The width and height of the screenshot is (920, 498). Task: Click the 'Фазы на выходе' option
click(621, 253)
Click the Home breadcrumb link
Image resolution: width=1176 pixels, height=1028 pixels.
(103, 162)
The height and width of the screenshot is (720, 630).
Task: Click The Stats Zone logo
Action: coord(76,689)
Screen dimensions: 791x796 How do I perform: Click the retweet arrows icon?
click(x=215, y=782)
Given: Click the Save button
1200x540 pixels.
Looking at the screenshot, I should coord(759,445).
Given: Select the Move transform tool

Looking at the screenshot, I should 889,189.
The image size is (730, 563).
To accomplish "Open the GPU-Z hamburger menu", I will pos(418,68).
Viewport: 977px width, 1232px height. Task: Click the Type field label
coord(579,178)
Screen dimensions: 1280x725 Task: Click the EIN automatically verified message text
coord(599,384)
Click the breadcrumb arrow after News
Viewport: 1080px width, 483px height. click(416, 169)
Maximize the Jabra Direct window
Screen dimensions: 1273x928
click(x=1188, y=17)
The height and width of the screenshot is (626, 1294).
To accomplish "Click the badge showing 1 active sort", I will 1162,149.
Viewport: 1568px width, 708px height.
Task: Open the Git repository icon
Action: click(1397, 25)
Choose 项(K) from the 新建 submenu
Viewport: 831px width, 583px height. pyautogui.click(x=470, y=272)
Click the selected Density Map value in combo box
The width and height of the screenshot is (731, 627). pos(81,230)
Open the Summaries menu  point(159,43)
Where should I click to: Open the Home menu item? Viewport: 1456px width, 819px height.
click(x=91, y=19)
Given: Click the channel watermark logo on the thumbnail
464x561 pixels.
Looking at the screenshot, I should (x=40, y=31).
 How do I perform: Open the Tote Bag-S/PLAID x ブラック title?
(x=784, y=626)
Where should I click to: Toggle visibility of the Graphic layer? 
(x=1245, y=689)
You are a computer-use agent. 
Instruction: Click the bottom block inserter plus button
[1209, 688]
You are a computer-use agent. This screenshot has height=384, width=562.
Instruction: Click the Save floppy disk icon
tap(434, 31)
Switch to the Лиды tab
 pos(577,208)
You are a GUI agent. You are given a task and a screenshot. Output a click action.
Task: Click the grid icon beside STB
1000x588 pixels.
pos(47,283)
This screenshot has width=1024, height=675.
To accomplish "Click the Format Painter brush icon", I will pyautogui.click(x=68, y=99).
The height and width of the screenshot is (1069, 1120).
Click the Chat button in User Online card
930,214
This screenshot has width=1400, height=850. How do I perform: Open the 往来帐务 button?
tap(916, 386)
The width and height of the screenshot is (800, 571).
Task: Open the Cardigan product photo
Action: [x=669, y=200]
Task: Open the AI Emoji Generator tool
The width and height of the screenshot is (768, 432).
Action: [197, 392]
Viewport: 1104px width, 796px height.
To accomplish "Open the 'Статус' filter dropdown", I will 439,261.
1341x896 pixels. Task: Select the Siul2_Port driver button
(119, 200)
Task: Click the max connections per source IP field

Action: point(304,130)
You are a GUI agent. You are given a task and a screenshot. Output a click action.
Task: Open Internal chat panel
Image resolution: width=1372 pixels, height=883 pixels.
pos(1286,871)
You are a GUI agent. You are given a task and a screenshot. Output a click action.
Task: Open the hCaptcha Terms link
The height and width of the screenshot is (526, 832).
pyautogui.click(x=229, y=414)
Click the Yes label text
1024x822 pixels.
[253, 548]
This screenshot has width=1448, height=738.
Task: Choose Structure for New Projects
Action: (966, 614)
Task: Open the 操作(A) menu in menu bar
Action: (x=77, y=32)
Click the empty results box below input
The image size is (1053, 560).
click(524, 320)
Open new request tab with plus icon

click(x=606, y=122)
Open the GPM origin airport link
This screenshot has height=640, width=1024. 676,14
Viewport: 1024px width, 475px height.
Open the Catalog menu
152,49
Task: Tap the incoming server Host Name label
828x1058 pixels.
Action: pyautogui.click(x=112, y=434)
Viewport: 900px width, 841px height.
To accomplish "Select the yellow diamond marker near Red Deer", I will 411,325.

--------------------

*What needs to be done*
Reproduce all of the data above, replacing every occurrence of "breadcrumb" with "navigation trail" and leaving everything else unchanged.

*Solution to this problem*
The width and height of the screenshot is (920, 498). Task: Click the 'Фазы на выходе' option
click(621, 253)
Click the Home navigation trail link
Image resolution: width=1176 pixels, height=1028 pixels.
(103, 162)
The height and width of the screenshot is (720, 630).
Task: Click The Stats Zone logo
Action: coord(76,689)
Screen dimensions: 791x796 How do I perform: Click the retweet arrows icon?
click(x=215, y=782)
Given: Click the Save button
1200x540 pixels.
Looking at the screenshot, I should coord(759,445).
Given: Select the Move transform tool

Looking at the screenshot, I should 889,189.
The image size is (730, 563).
To accomplish "Open the GPU-Z hamburger menu", I will pos(418,68).
Viewport: 977px width, 1232px height. Task: Click the Type field label
coord(579,178)
Screen dimensions: 1280x725 Task: Click the EIN automatically verified message text
coord(599,384)
Click the navigation trail arrow after News
Viewport: 1080px width, 483px height. click(416, 169)
Maximize the Jabra Direct window
Screen dimensions: 1273x928
click(x=1188, y=17)
The height and width of the screenshot is (626, 1294).
To accomplish "Click the badge showing 1 active sort", I will 1162,149.
Viewport: 1568px width, 708px height.
Task: Open the Git repository icon
Action: click(1397, 25)
Choose 项(K) from the 新建 submenu
Viewport: 831px width, 583px height. pyautogui.click(x=470, y=272)
Click the selected Density Map value in combo box
The width and height of the screenshot is (731, 627). pos(81,230)
Open the Summaries menu  point(159,43)
Where should I click to: Open the Home menu item? Viewport: 1456px width, 819px height.
click(x=91, y=19)
Given: Click the channel watermark logo on the thumbnail
464x561 pixels.
Looking at the screenshot, I should (x=40, y=31).
 How do I perform: Open the Tote Bag-S/PLAID x ブラック title?
(x=784, y=626)
Where should I click to: Toggle visibility of the Graphic layer? 
(x=1245, y=689)
You are a computer-use agent. 
Instruction: Click the bottom block inserter plus button
[1209, 688]
You are a computer-use agent. This screenshot has height=384, width=562.
Instruction: Click the Save floppy disk icon
tap(434, 31)
Switch to the Лиды tab
 pos(577,208)
You are a GUI agent. You are given a task and a screenshot. Output a click action.
Task: Click the grid icon beside STB
1000x588 pixels.
pos(47,283)
This screenshot has width=1024, height=675.
To accomplish "Click the Format Painter brush icon", I will pyautogui.click(x=68, y=99).
The height and width of the screenshot is (1069, 1120).
Click the Chat button in User Online card
930,214
This screenshot has width=1400, height=850. How do I perform: Open the 往来帐务 button?
tap(916, 386)
The width and height of the screenshot is (800, 571).
Task: Open the Cardigan product photo
Action: [x=669, y=200]
Task: Open the AI Emoji Generator tool
The width and height of the screenshot is (768, 432).
Action: [197, 392]
Viewport: 1104px width, 796px height.
To accomplish "Open the 'Статус' filter dropdown", I will 439,261.
1341x896 pixels. Task: Select the Siul2_Port driver button
(119, 200)
Task: Click the max connections per source IP field

Action: point(304,130)
You are a GUI agent. You are given a task and a screenshot. Output a click action.
Task: Open Internal chat panel
Image resolution: width=1372 pixels, height=883 pixels.
pos(1286,871)
You are a GUI agent. You are given a task and a screenshot. Output a click action.
Task: Open the hCaptcha Terms link
The height and width of the screenshot is (526, 832).
pyautogui.click(x=229, y=414)
Click the Yes label text
1024x822 pixels.
[253, 548]
This screenshot has width=1448, height=738.
Task: Choose Structure for New Projects
Action: (966, 614)
Task: Open the 操作(A) menu in menu bar
Action: (x=77, y=32)
Click the empty results box below input
The image size is (1053, 560).
click(524, 320)
Open new request tab with plus icon

click(x=606, y=122)
Open the GPM origin airport link
This screenshot has height=640, width=1024. 676,14
Viewport: 1024px width, 475px height.
Open the Catalog menu
152,49
Task: Tap the incoming server Host Name label
828x1058 pixels.
Action: pyautogui.click(x=112, y=434)
Viewport: 900px width, 841px height.
To accomplish "Select the yellow diamond marker near Red Deer", I will 411,325.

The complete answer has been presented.